*Work item*: Pictures stay out of the copy. Retype exactly, and only, the lines from the one containing "Viewport: 1568px width, 636px height." through the end of the listing below.

*Excerpted data*:
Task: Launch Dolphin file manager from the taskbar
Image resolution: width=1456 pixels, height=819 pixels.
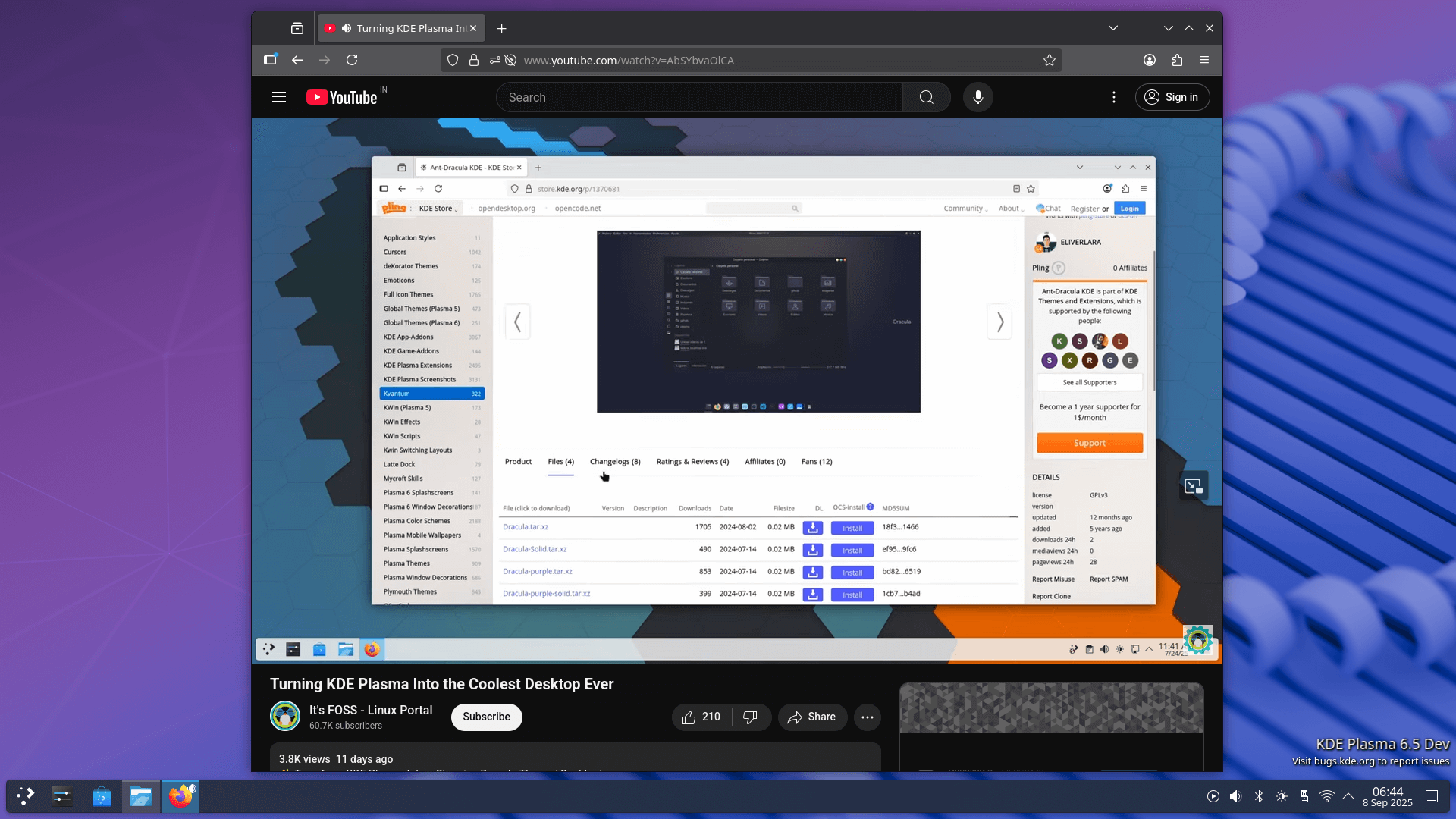Action: point(141,796)
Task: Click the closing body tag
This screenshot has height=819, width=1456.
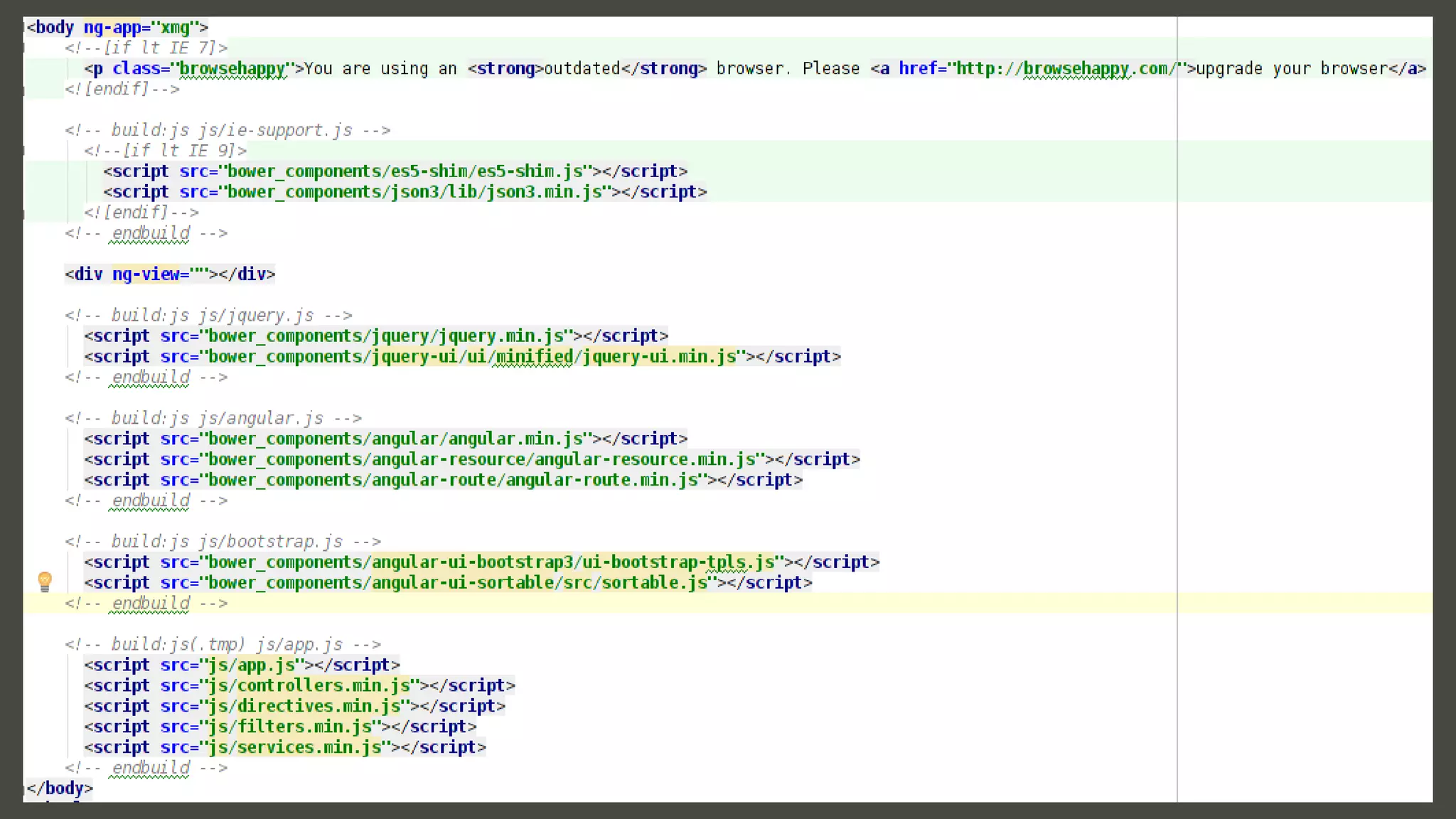Action: (60, 788)
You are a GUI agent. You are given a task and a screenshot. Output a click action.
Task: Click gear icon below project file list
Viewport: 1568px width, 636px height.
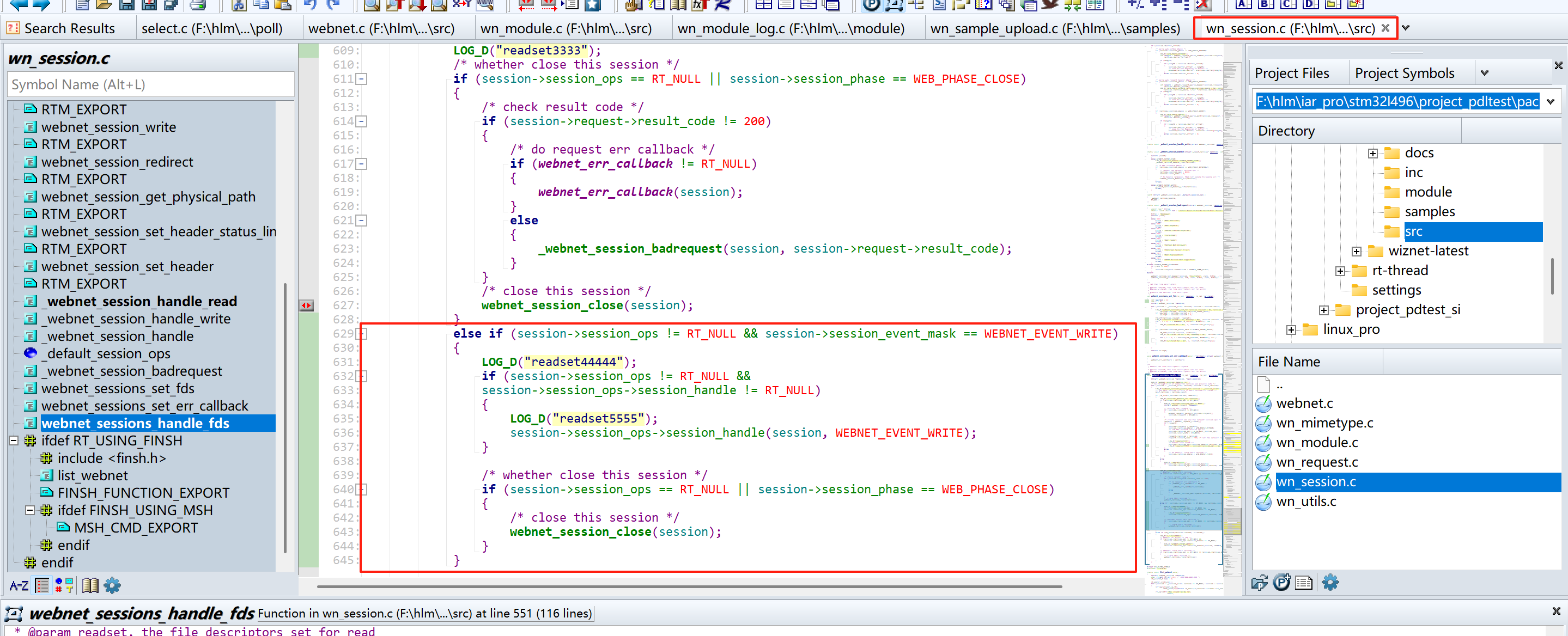1330,583
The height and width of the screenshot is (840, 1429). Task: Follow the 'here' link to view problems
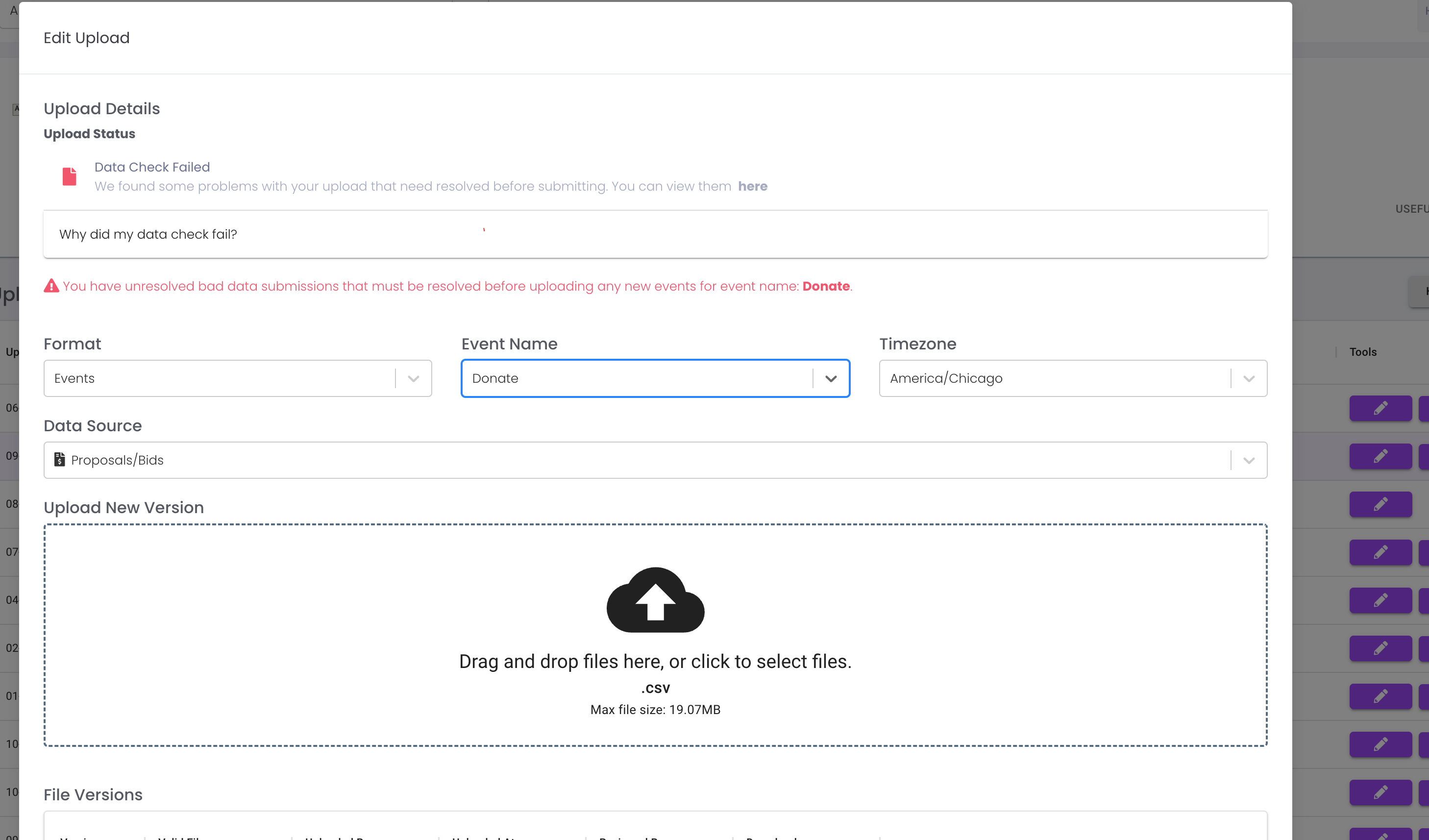(x=753, y=186)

*Expected answer*:
Viewport: 1568px width, 636px height.
1330,583
The height and width of the screenshot is (840, 1429). Task: Follow the 'here' link to view problems
(x=753, y=186)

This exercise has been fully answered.